CKAN
Purpose¶
To scan the Action API for CKAN data portals and retrieve metadata for new items while returning a list of deleted items.
Warning
This batch CKAN recipe is being deprecated and replaced with recipes tailored to each site.
graph TB
A((STEP 1. <br>Set up directories)) --> B[STEP 2. <br>Run Jupyter Notebook script] ;
B --> C{Did the script run successfully?};
C --> |No| D[Troubleshoot];
D -->A;
C --> |No & I can't figure it out.| F[Refer issue back to Product Manager];
C --> |Yes| E[STEP 3. <br>Edit places names & titles];
E --> G[STEP 4. <br>Upload new records];
G --> H[STEP 5. <br>Unpublish deleted records];
classDef goCell fill:#99d594,stroke:#333,stroke-width:2px
class A,B,C,E,G goCell;
classDef troubleCell fill:#ffffbf,stroke:#333,stroke-width:2px;
class D troubleCell;
classDef endCell fill:#fc8d59,stroke:#333,stroke-width:2px
class F,H endCell;
classDef questionCell fill:#fff,stroke:#333,stroke-width:2px;
class C questionCell;
Step 1: Set up your directories¶
-
Navigate to your local Recipes directory for R-03_ckan.
-
Verify that there are two folders
resource
: contains a CSV for each portal per harvest that lists all of the dataset identifiersreports
: combined CSV metadata files for all new and deleted datasets per harvest
-
Review the CKANportals.csv file. Each active portal should have values in the following fields:
- portalName
- URL
- Provider
- Publisher
- Spatial Coverage
- Bounding Box
Step 2: Run the harvest script¶
- Start Jupyter Notebook
- Open your local copy of R-03_ckan.ipynb
Info
This script will harvest from a set of CKAN data portals. It saves a list of datasets found in each portal and will compare the output between runs. The result will be two CSVs: new items and deleted items.

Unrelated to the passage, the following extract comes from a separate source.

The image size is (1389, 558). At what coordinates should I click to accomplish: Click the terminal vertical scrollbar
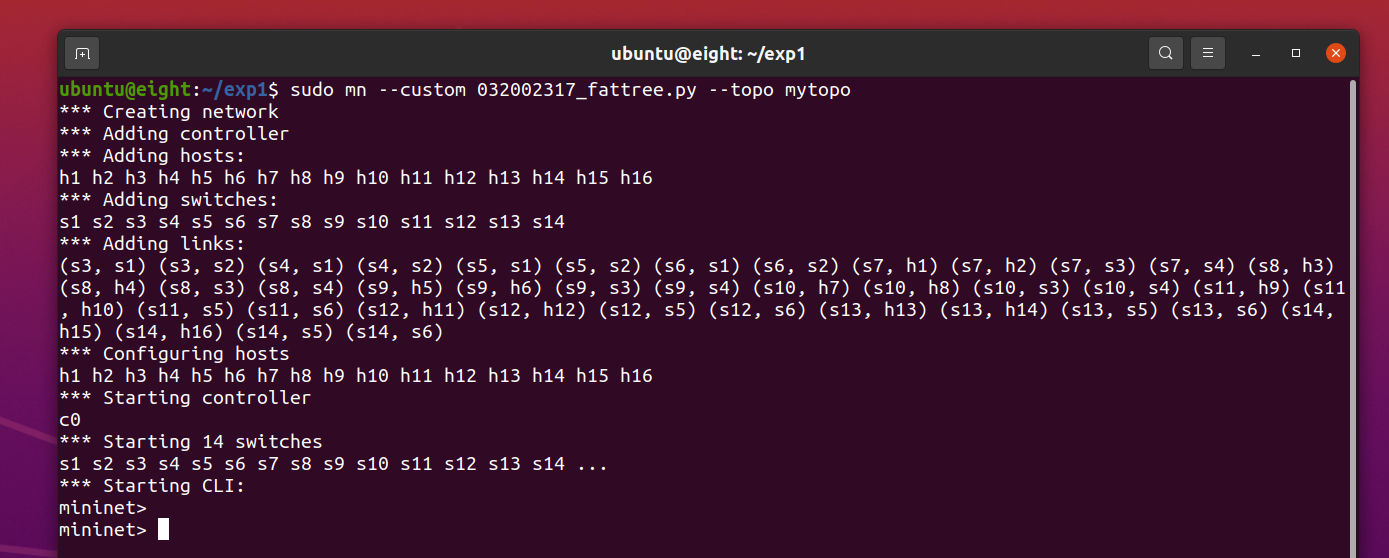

The script only harvests items that can be identified as shapefiles or imagery.
Step 3: Edit the metadata for new items¶
The new records can be found in reports/allNewItems_{today's date}.csv
and will need some manual editing.
- Spatial Coverage: Add place names related to the datasets.
- Title: Concatenate values in the Alternative Title column with the Spatial Coverage of the dataset.
Step 4: Upload metadata for new records¶
Open GBL Admin and upload the new items found in reports/allNewItems_{today's date}.csv
Step 5: Delete metadata for retired records¶
Unpublish records found in reports/allDeletedItems_{today's date}.csv
. This can be done in GBL Admin manually (one by one) or with the GBL Admin documents update script.